### SUPPLIED INFORMATION
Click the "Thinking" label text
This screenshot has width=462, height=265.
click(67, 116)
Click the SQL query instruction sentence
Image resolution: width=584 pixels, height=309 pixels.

### WHAT THE EXERCISE ASKS
Set down the line that contains "This screenshot has width=462, height=265." exactly. Do the same for each later line of the data, through the end, and add nothing.

### RESPONSE FOR THIS EXERCISE
This screenshot has width=462, height=265.
click(67, 116)
Click the SQL query instruction sentence
Image resolution: width=584 pixels, height=309 pixels.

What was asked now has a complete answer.